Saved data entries
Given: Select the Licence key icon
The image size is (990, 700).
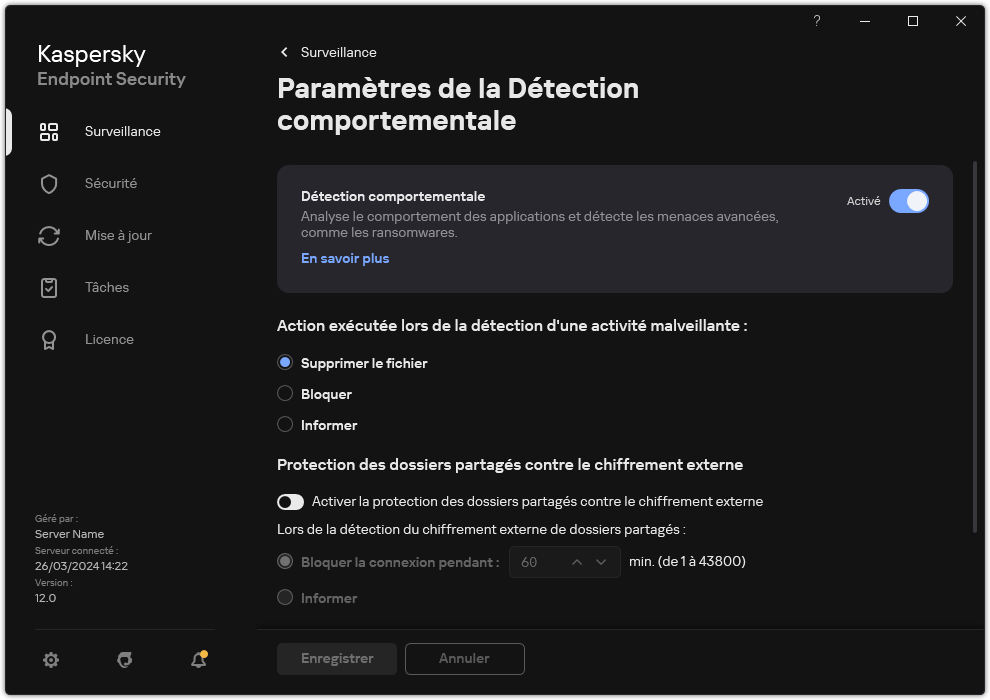Looking at the screenshot, I should [49, 339].
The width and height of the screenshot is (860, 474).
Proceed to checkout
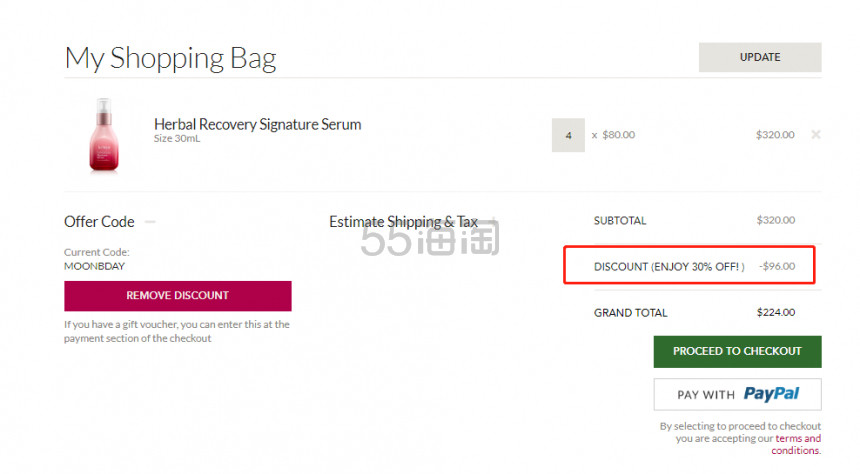(737, 351)
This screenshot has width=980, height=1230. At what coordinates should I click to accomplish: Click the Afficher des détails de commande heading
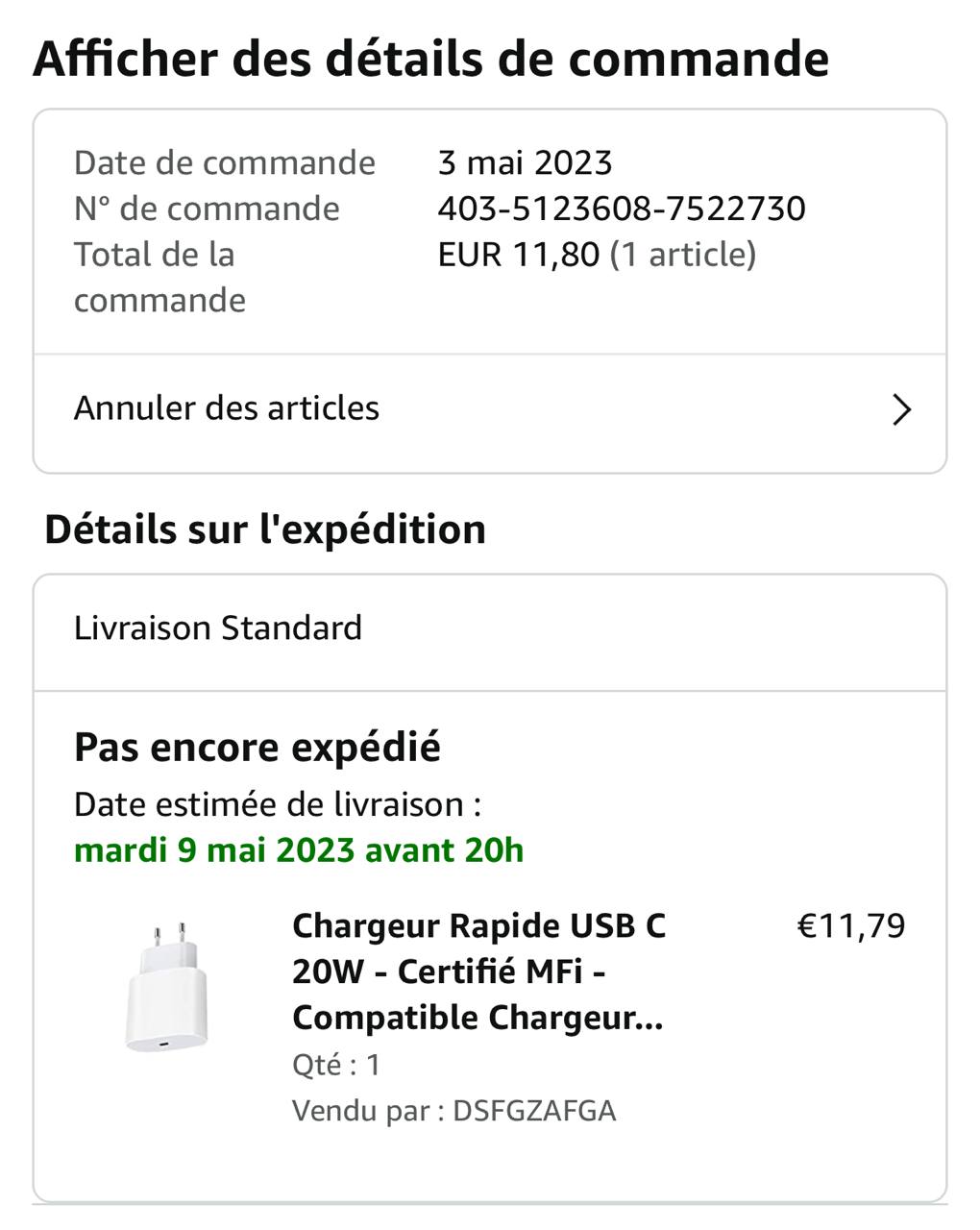pyautogui.click(x=430, y=59)
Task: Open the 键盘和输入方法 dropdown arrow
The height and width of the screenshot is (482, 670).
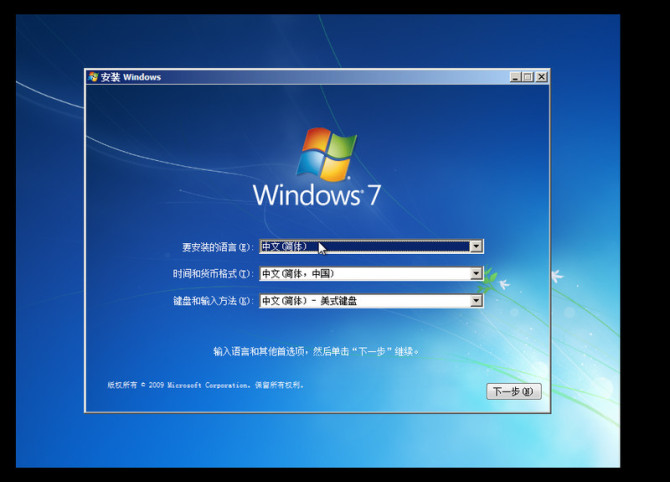Action: pyautogui.click(x=476, y=300)
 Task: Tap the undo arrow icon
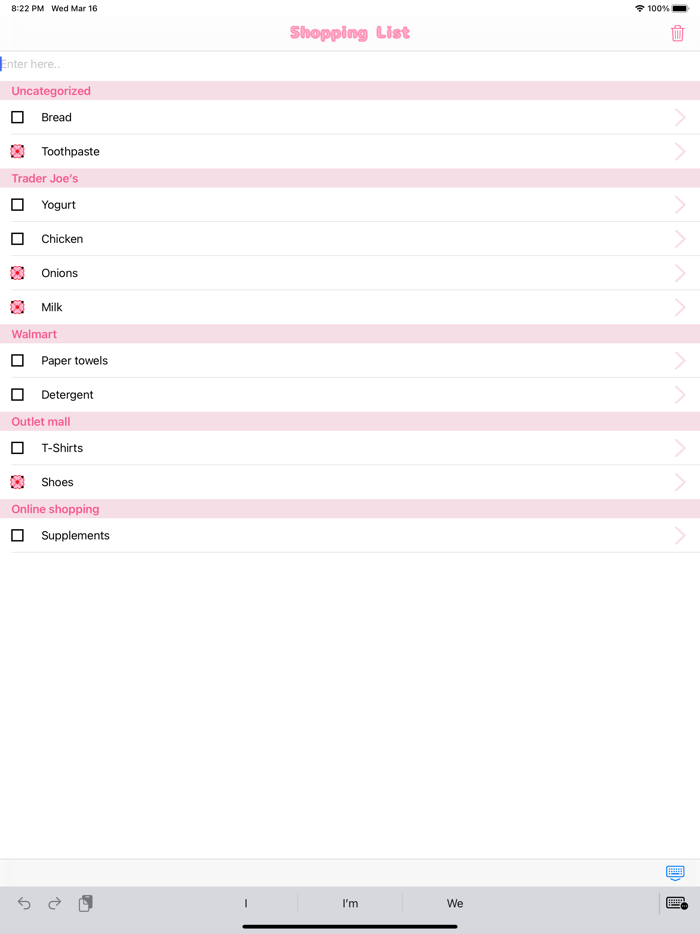point(22,903)
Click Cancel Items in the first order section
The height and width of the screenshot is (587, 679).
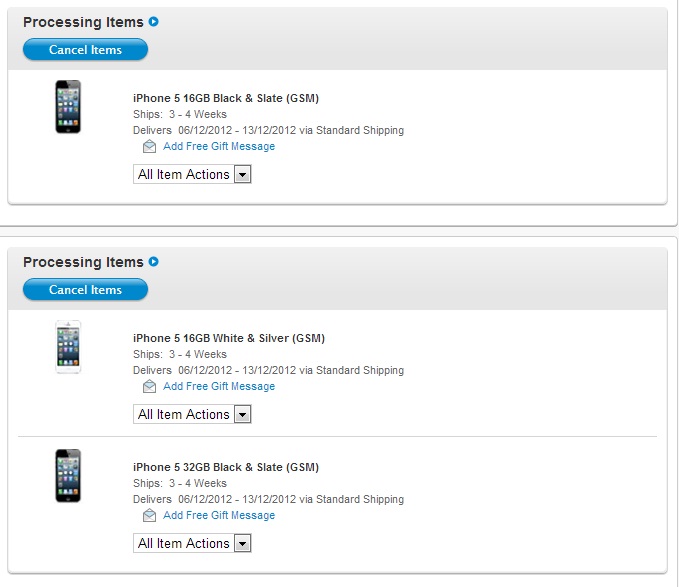(85, 49)
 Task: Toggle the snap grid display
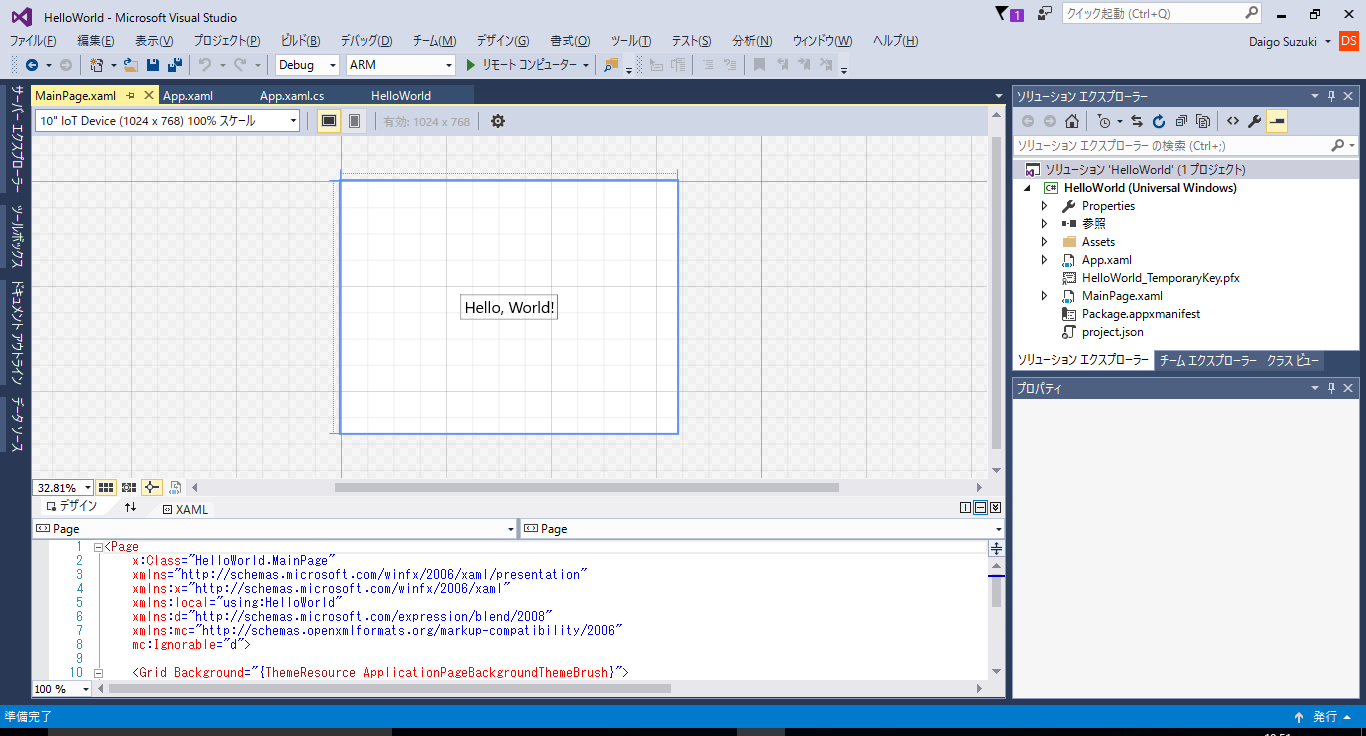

Your objective ▸ Every record is to be repeated exactly, and no picture is carried over.

Output for this task ▸
Given: Select the Licence key icon
The image size is (990, 700).
Looking at the screenshot, I should [49, 339].
The width and height of the screenshot is (860, 474).
Proceed to checkout
(737, 351)
This screenshot has width=980, height=1230. At what coordinates should I click to accomplish: Click the Afficher des détails de commande heading
pyautogui.click(x=430, y=59)
Task: Open the 键盘和输入方法 dropdown arrow
The height and width of the screenshot is (482, 670).
Action: pyautogui.click(x=476, y=300)
 Task: Tap the undo arrow icon
point(22,903)
Click Cancel Items in the first order section
The height and width of the screenshot is (587, 679).
(85, 49)
 Task: Toggle the snap grid display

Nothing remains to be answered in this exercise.